Con poche righe nella legge di bilancio il governo Meloni sancisce la fine del reddito di cittadinanza (RDC). Nato come promessa elettorale determinante per la vittoria del M5S nel 2018, morto come promessa elettorale determinante per la vittoria di FDI nel 2022. Insomma, l’RDC è servito alle forze politiche che lo hanno sostenuto o avversato per vincere le elezioni ed andare al governo. L’RDC è durato il tempo di una legislatura senza minimamente cambiare le condizioni di povertà di milioni di italiani, anzi, è stato un grimaldello per far passare l’idea che quella “elemosina di stato” sia un livello “congruo” di salario a cui i padroni ci potranno prendere a lavorare. Idea questa implicitamente o esplicitamente condivisa da sostenitori e oppositori della misura, nessuno dei quali minimamente interessato a porre in discussione le cause di quella povertà. Le basi del suo superamento erano state già poste dal governo Draghi sostenuto anche dal M5S. L’epilogo dell’RDC era già scritto. Certo non potranno cancellare i milioni di poveri e disoccupati che la crisi continua a produrre, nè potranno obbligare al lavoro quelli che i padroni non vogliono. Gli occupabili sono una minima parte ed i padroni li assumeranno alle loro condizioni.
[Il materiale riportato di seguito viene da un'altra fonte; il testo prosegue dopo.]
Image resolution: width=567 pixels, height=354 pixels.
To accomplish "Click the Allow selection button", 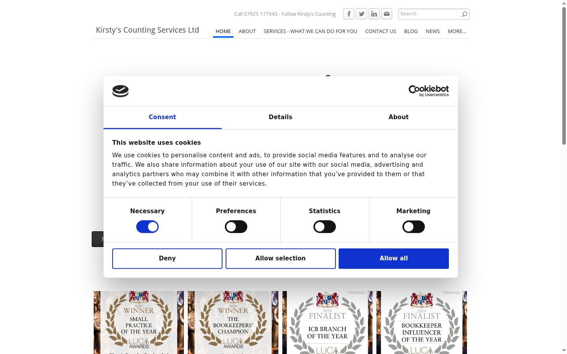I will (x=281, y=258).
Anche questo governo dovrà trovare, come le chiamano loro, misure di “sostegno alla povertà” e “all’inclusione attiva” che possiamo cominciare ad ipotizzare dando un’occhiata a quelle poche righe dell’art. 59 della bozza della legge di bilancio.
Partiamo dal comma 5 che è quello che stabilisce che a decorrere dal 1° gennaio 2024 la legge del RDC è abrogata.
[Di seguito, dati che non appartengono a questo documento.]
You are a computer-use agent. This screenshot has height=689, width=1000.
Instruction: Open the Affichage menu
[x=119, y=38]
Il comma 1 sancisce che dal 1 gennaio 2023 al 31 dicembre 2023 il RDC durerà solo 8 mesi. Quindi non più 18 mesi e naturalmente senza possibilità di rinnovo e comunque non oltre il 31 dicembre 2023.
Il comma 2 stabilisce che le disposizioni di cui al comma precedente non si applicano in caso di nuclei al cui interno vi siano persone con disabilità, minorenni o persone con almeno sessant’anni di età. Quindi il reddito potrà durare più di 8 mesi ma comunque non oltre il 31 dicembre 2023.
Il comma 3 stabilisce che tutti i percettori del reddito che non sono esonerati o esclusi dagli obblighi e sono tenuti alla sottoscrizione del patto di servizio “devono” essere inseriti, per un periodo di sei mesi, in un corso di formazione e/o di riqualificazione professionale. “In caso di mancata frequenza al programma assegnato il nucleo del beneficiario del reddito di cittadinanza decade dal diritto alla prestazione”. Corsi che serviranno poco o niente a rendere occupabile la persona ma permetteranno di distribuire risorse a chi quei corsi organizzerà.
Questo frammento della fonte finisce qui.